BEGIN PROVIDED ENTRIES
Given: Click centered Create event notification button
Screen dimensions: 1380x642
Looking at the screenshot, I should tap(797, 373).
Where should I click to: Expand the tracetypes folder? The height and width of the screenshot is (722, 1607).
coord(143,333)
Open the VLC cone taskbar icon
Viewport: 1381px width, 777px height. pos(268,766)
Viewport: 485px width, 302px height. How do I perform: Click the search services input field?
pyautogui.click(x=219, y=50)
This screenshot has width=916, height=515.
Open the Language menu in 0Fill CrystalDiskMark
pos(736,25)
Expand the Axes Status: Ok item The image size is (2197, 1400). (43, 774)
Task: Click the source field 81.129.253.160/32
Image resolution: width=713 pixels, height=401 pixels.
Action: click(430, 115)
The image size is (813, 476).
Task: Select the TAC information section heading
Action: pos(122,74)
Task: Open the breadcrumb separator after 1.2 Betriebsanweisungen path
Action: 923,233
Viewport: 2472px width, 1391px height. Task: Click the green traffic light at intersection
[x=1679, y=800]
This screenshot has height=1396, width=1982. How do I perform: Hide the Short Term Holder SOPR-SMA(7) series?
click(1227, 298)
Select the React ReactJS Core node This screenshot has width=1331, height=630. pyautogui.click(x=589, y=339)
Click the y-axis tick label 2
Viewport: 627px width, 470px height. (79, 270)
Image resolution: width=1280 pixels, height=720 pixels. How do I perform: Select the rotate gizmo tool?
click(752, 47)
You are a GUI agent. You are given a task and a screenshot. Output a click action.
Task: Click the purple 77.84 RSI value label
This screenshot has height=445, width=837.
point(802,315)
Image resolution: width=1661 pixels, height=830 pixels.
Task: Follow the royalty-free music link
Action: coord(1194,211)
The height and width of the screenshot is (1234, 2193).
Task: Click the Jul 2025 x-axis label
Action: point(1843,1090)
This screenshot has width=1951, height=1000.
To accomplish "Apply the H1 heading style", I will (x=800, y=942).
END PROVIDED ENTRIES
Reproduce the full set of records precisely.

__ANSWER TO THE PROBLEM__.
Given: Click centered Create event notification button
Screen dimensions: 1380x642
Looking at the screenshot, I should tap(797, 373).
Where should I click to: Expand the tracetypes folder? The height and width of the screenshot is (722, 1607).
coord(143,333)
Open the VLC cone taskbar icon
Viewport: 1381px width, 777px height. pos(268,766)
Viewport: 485px width, 302px height. How do I perform: Click the search services input field?
pyautogui.click(x=219, y=50)
This screenshot has width=916, height=515.
Open the Language menu in 0Fill CrystalDiskMark
pos(736,25)
Expand the Axes Status: Ok item The image size is (2197, 1400). (43, 774)
Task: Click the source field 81.129.253.160/32
Image resolution: width=713 pixels, height=401 pixels.
Action: click(430, 115)
The image size is (813, 476).
Task: Select the TAC information section heading
Action: pos(122,74)
Task: Open the breadcrumb separator after 1.2 Betriebsanweisungen path
Action: 923,233
Viewport: 2472px width, 1391px height. Task: Click the green traffic light at intersection
[x=1679, y=800]
This screenshot has height=1396, width=1982. How do I perform: Hide the Short Term Holder SOPR-SMA(7) series?
click(1227, 298)
Select the React ReactJS Core node This screenshot has width=1331, height=630. pyautogui.click(x=589, y=339)
Click the y-axis tick label 2
Viewport: 627px width, 470px height. (79, 270)
Image resolution: width=1280 pixels, height=720 pixels. How do I perform: Select the rotate gizmo tool?
click(752, 47)
You are a GUI agent. You are given a task and a screenshot. Output a click action.
Task: Click the purple 77.84 RSI value label
This screenshot has height=445, width=837.
point(802,315)
Image resolution: width=1661 pixels, height=830 pixels.
Task: Follow the royalty-free music link
Action: coord(1194,211)
The height and width of the screenshot is (1234, 2193).
Task: Click the Jul 2025 x-axis label
Action: point(1843,1090)
This screenshot has width=1951, height=1000.
To accomplish "Apply the H1 heading style", I will (x=800, y=942).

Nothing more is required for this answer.